#loading packages

library(tidyverse)
## Warning: package 'tidyverse' was built under R version 4.3.3
## Warning: package 'readr' was built under R version 4.3.3
## ── Attaching core tidyverse packages ──────────────────────── tidyverse 2.0.0 ──
## ✔ dplyr     1.1.2     ✔ readr     2.1.5
## ✔ forcats   1.0.0     ✔ stringr   1.5.0
## ✔ ggplot2   4.0.0     ✔ tibble    3.2.1
## ✔ lubridate 1.9.2     ✔ tidyr     1.3.0
## ✔ purrr     1.0.1     
## ── Conflicts ────────────────────────────────────────── tidyverse_conflicts() ──
## ✖ dplyr::filter() masks stats::filter()
## ✖ dplyr::lag()    masks stats::lag()
## ℹ Use the conflicted package (<http://conflicted.r-lib.org/>) to force all conflicts to become errors
library(ggplot2)
library(lubridate)
library(highcharter)
## Warning: package 'highcharter' was built under R version 4.3.3
## Registered S3 method overwritten by 'quantmod':
##   method            from
##   as.zoo.data.frame zoo 
## Highcharts (www.highcharts.com) is a Highsoft software product which is
## not free for commercial and Governmental use
library(plotly)
## 
## Attaching package: 'plotly'
## 
## The following object is masked from 'package:ggplot2':
## 
##     last_plot
## 
## The following object is masked from 'package:stats':
## 
##     filter
## 
## The following object is masked from 'package:graphics':
## 
##     layout
library(patchwork)
library(readxl)

data

global_income = read.csv("global_income_inequality.csv")

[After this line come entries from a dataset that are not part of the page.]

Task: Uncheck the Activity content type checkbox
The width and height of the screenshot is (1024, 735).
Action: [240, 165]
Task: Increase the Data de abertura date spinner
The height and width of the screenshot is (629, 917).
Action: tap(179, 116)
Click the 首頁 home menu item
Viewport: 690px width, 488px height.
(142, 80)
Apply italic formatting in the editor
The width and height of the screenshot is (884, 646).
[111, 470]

global_income = global_income |>
  rename(average_income_USD = Average.Income..USD.,
         top10_income_share = Top.10..Income.Share....,
         bottom10_income_share = Bottom.10..Income.Share....,
         gini_index = Gini.Index,
         income_group = Income.Group,
         country = Country,
         year = Year,
         population = Population) |>
  group_by(country, year) |>
  ungroup()

Country_data = read_excel("Country_data.xlsx")

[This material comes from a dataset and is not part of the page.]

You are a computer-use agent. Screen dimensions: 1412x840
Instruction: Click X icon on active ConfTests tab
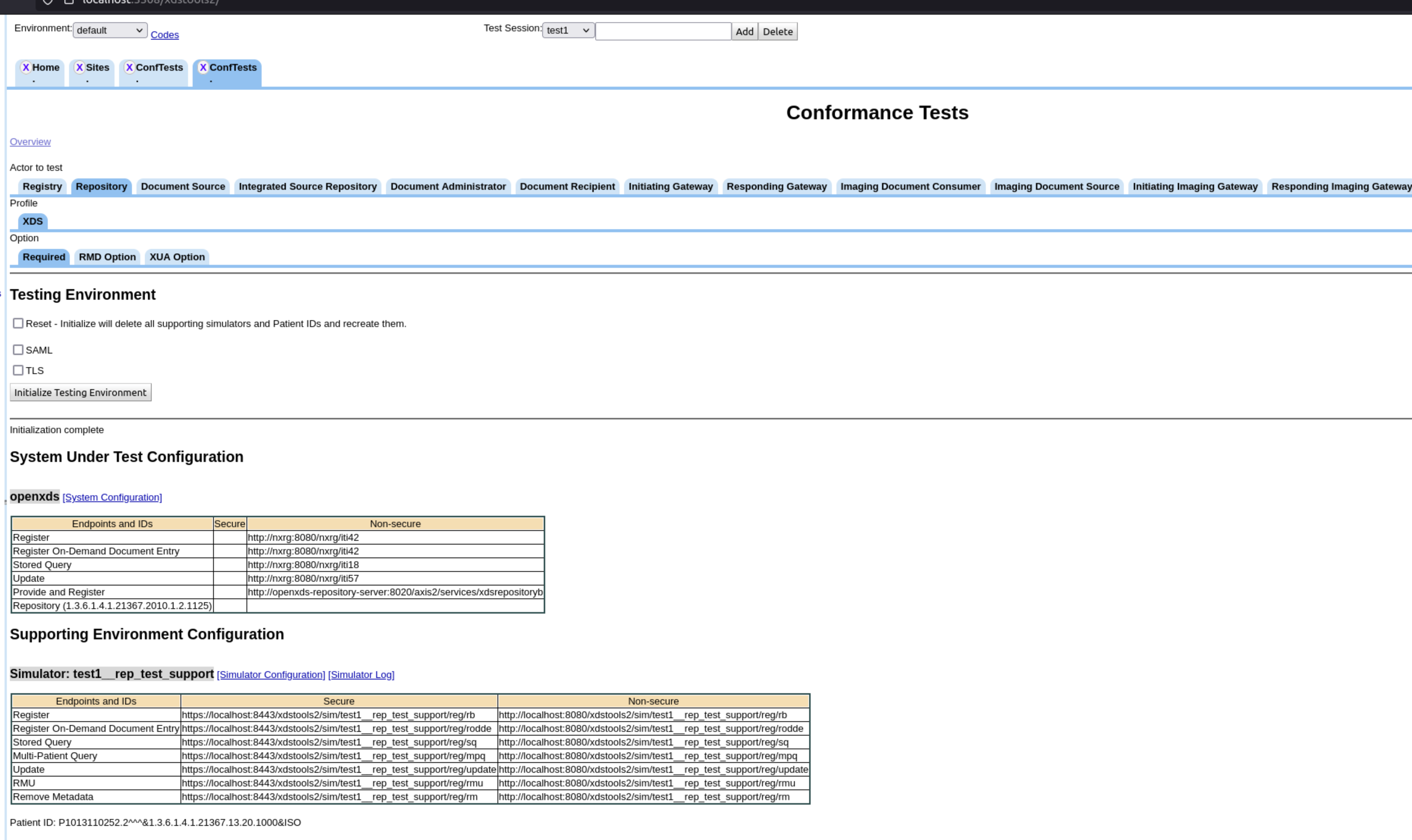tap(203, 67)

Country_data = Country_data |>
  rename(country = Country,
         region = Region) |>
  mutate(country = recode(country,
                               "United Kingdom of Great Britain and Northern Ireland" = "United Kingdom",
                               "Russian Federation" = "Russia",
                          "United States of America" = "United States"))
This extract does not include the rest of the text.